For the first time since the inception of computer rankings in 1975, the U.S. did not have a player inside the world's top 10 when the latest list was released on Monday. Only 15 women have topped the world rankings in those 31 years and eight of them were Americans. But with Davenport in the twilight of her career, Serena and Venus Williams beset by injury problems, and Jennifer Capriati and Monica Seles all but retired, it is all change at the top.
"I honestly don't know what the answer is," Davenport, the most recent American world number one, said this week as she warmed up for the U.S. Open in New Haven. "I think Serena, Venus and I have done a pretty good job for the last decade, staying at the top. But it is unfortunate that there haven't been bigger American stars coming up to help with the load yet."
The problem, it seems, is not just a dearth of American women coming through but also a wave of top players, mostly from Russia, making life more difficult. In Monday's list, there were four Russians in the top 10.
AMERICAN IDOLS
Elena Dementieva, the world number five, said the pressure of emulating the likes of Davenport and the Williams sisters could be a factor.
"I think for American young players it is very difficult because they have so many idols," she said. "It is so hard to play to the same level as the super players, like Andre Agassi and Lindsay Davenport, and to find yourself not as perfect as they are."
"It is strange because when I play here in the United States I see all these tennis clubs and tennis academies and it's just amazing how professional they are. In Russia, it is all on the parents' support."
Compared to many countries, things probably do not look too bad. After all, the U.S. has 12 players in the top 100. Andy Roddick, the former men's world number one who returned to the top 10 on Monday after winning the Cincinnati Masters Series event, said expectations were too high.

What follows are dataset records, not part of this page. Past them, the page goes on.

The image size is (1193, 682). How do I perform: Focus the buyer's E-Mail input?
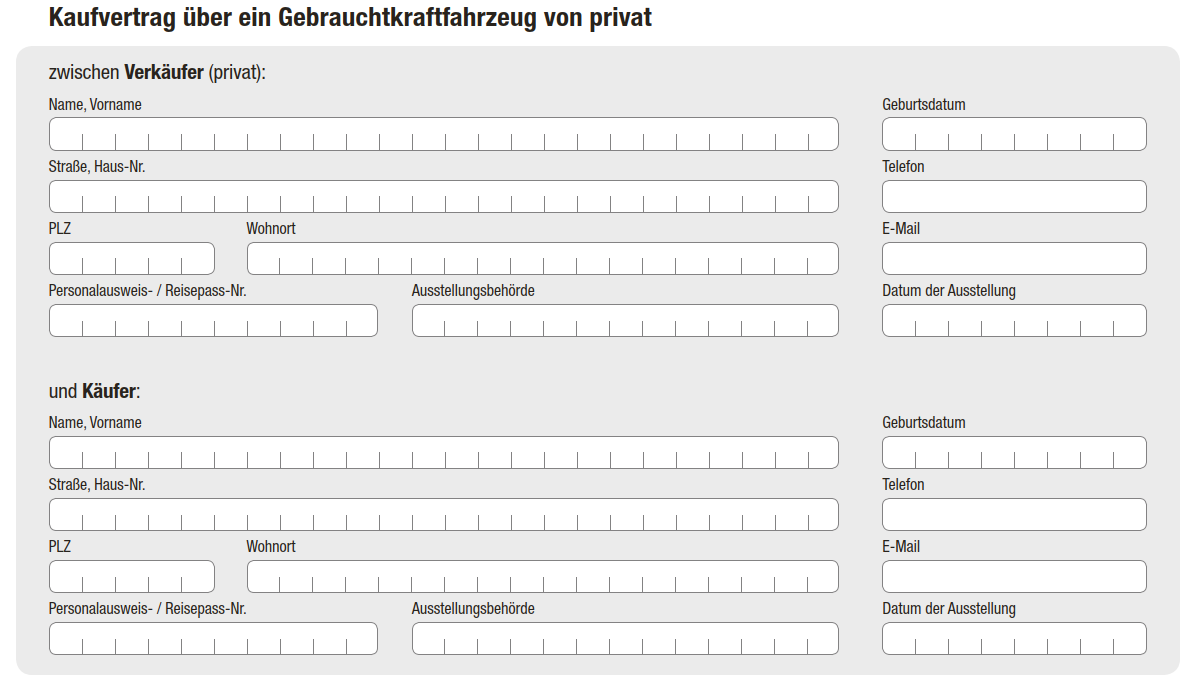pos(1014,577)

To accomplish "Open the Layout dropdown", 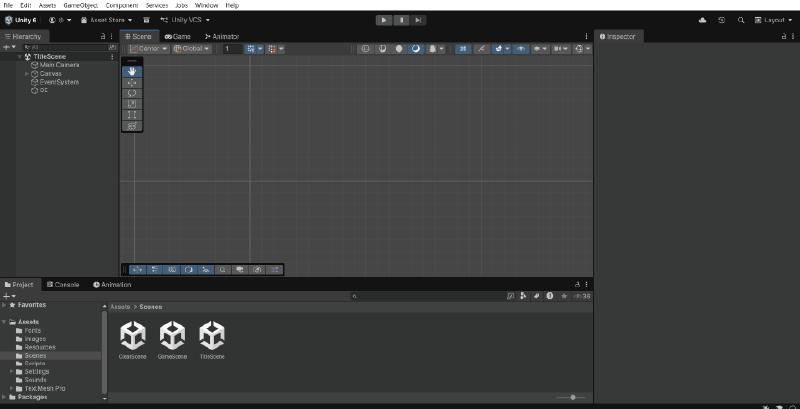I will (773, 20).
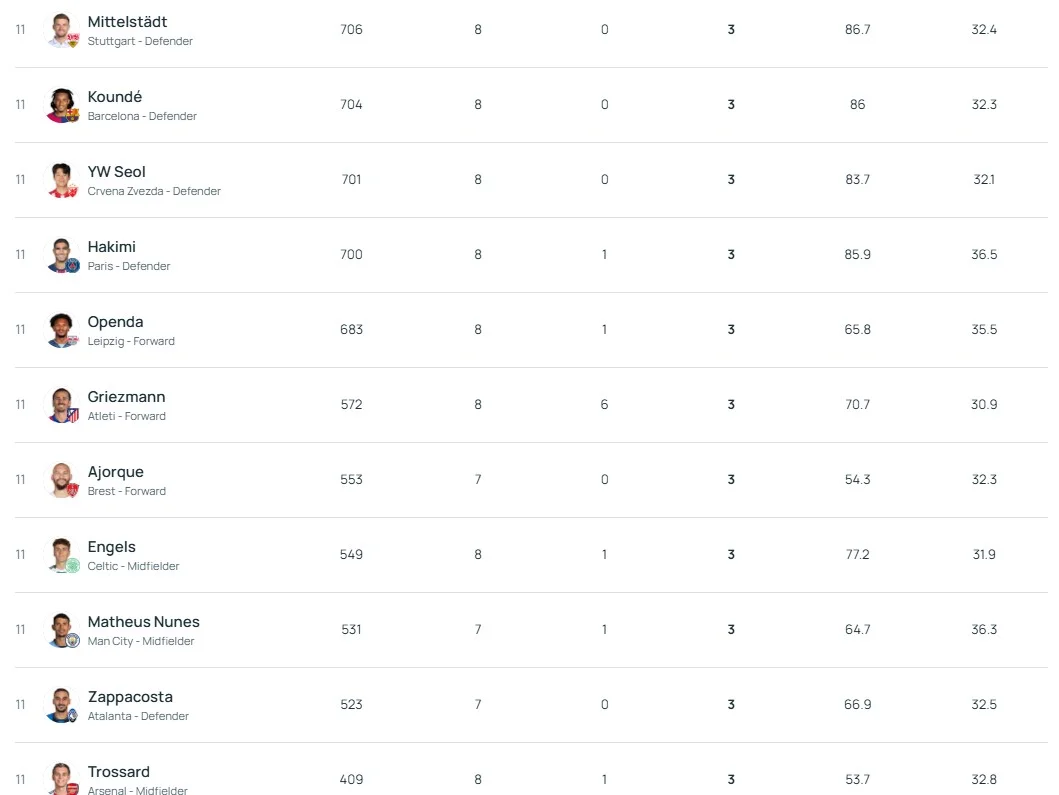Open the Mittelstädt name link

click(x=127, y=22)
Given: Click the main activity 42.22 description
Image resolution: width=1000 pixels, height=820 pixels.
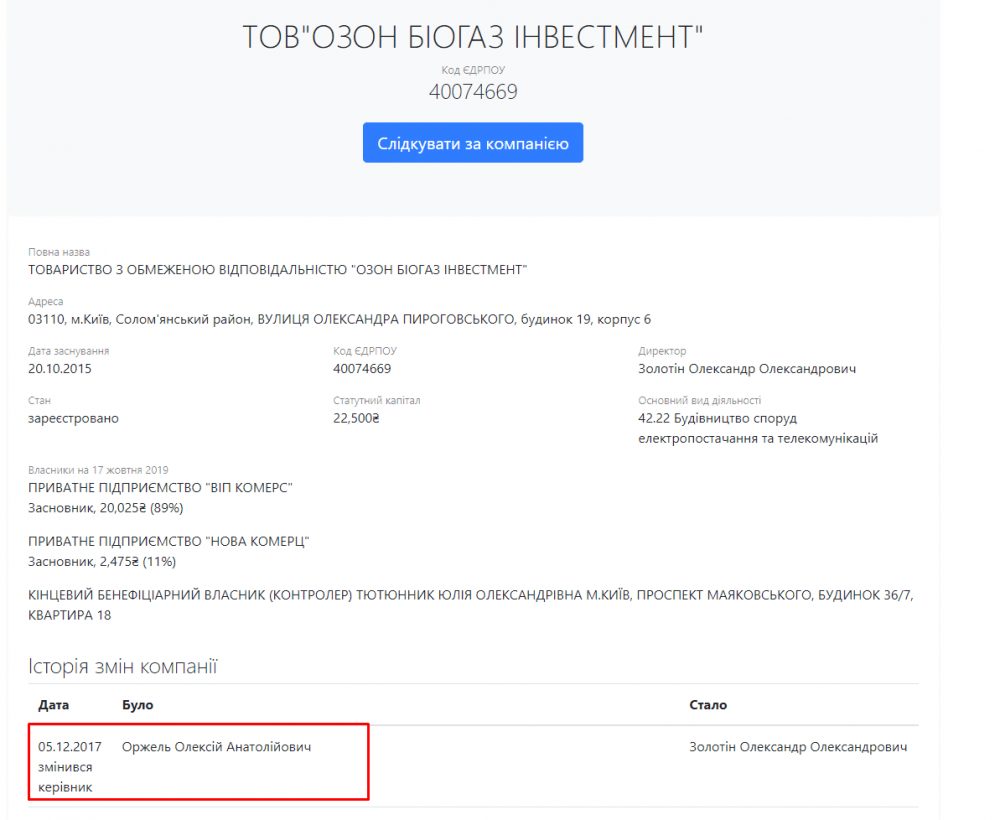Looking at the screenshot, I should pos(758,428).
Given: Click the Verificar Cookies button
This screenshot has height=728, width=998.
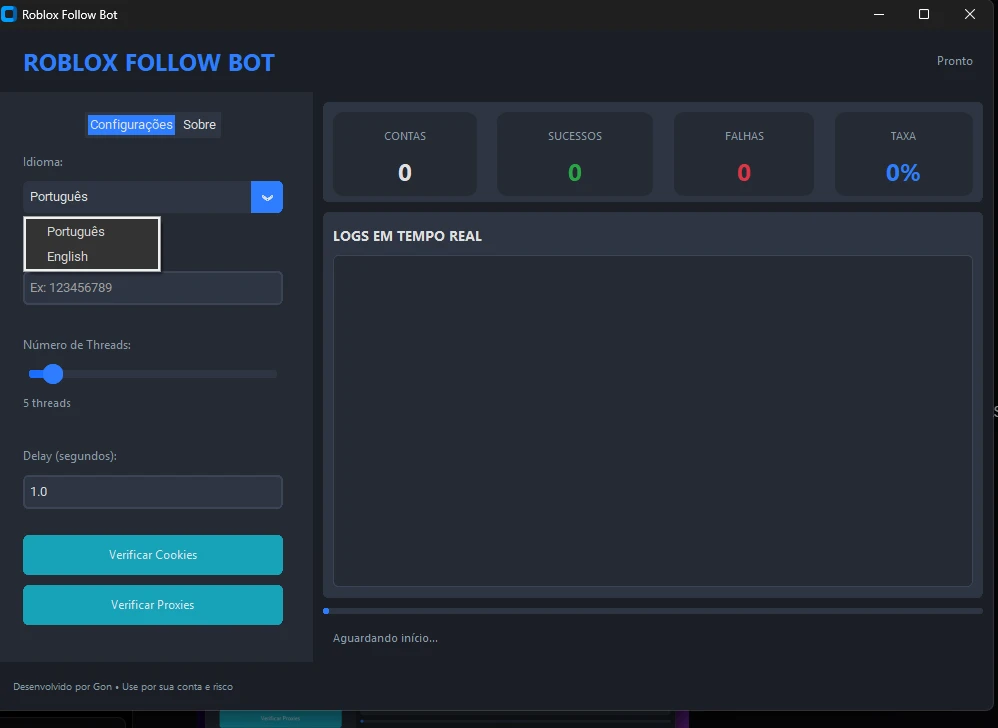Looking at the screenshot, I should [153, 555].
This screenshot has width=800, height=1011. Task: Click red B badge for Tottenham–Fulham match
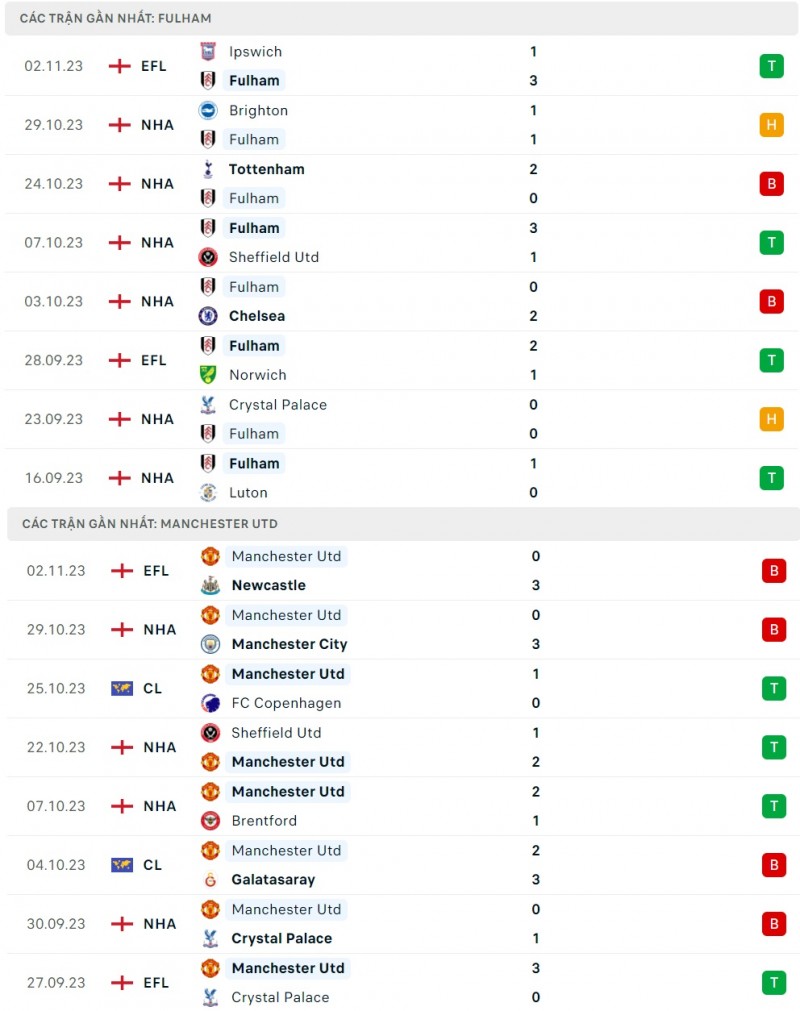click(771, 184)
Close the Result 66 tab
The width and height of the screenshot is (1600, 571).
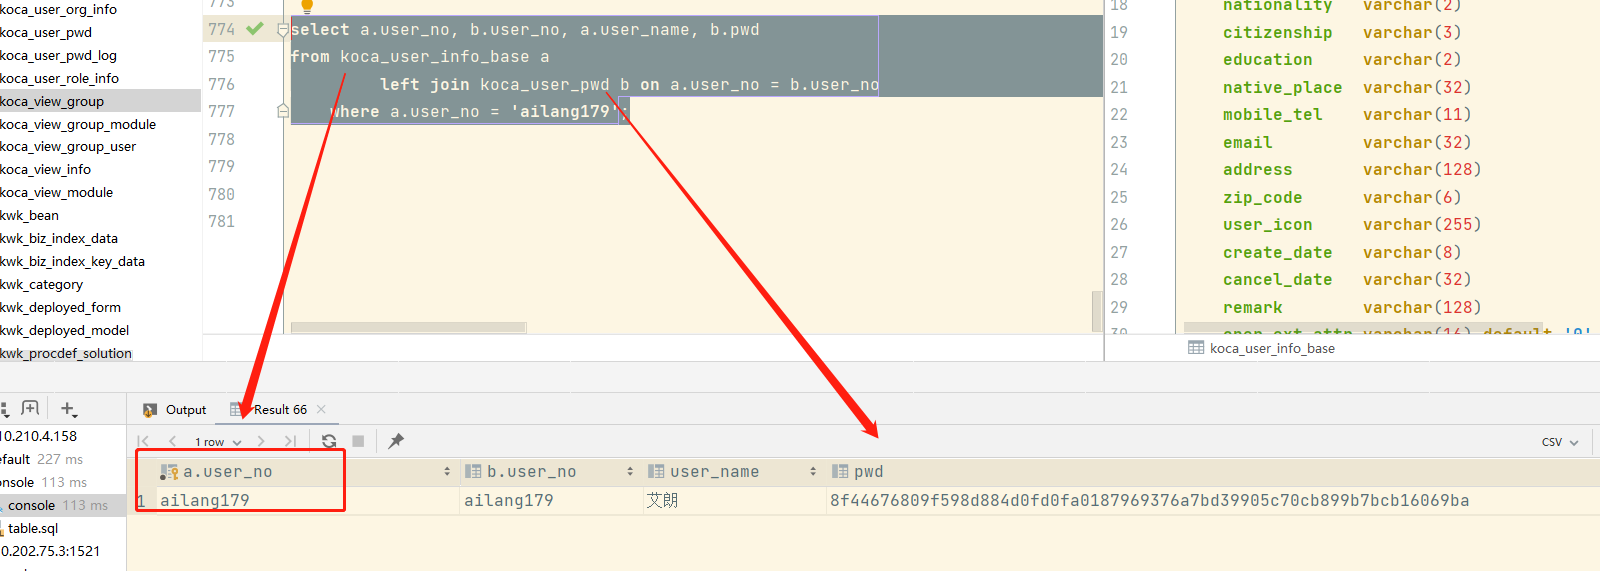[x=321, y=409]
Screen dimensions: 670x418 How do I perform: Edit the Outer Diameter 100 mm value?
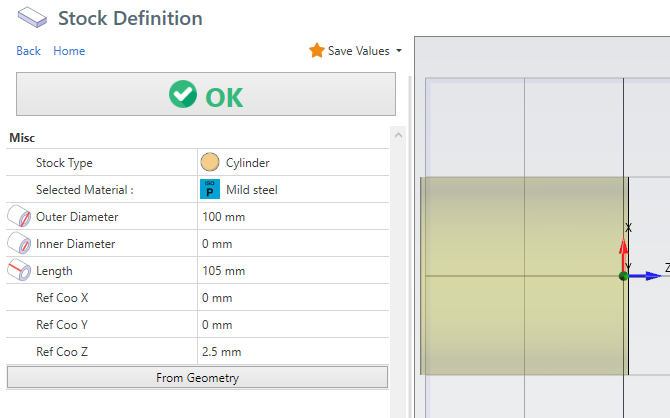(x=292, y=217)
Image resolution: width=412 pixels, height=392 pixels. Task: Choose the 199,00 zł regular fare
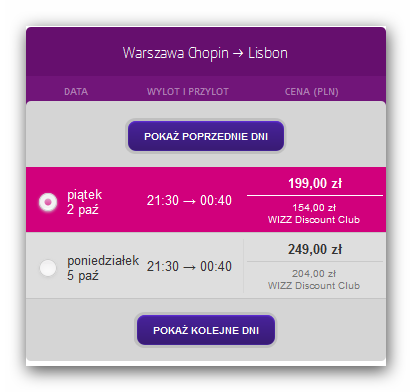click(x=315, y=183)
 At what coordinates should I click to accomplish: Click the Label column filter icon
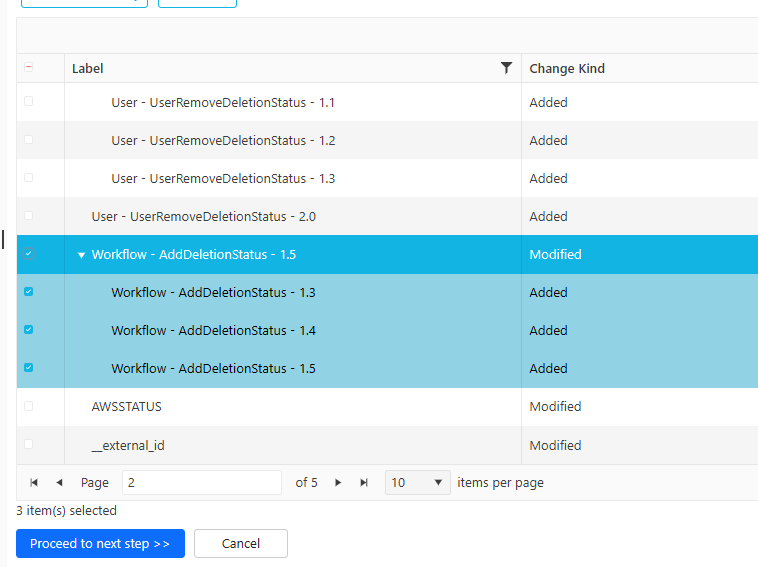pos(506,68)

"It's amusing to me that other countries go, you know -- they're throwing 25th anniversaries for when (Yannick) Noah won the French Open -- we go three years without and all of a sudden everybody's going crazy.
"I realise that that's because we've been spoiled in the best possible way with champion after champion after champion, but there was a similar kind of phase-in, phase-out from 1986 to 1988. People just have to understand it goes in waves."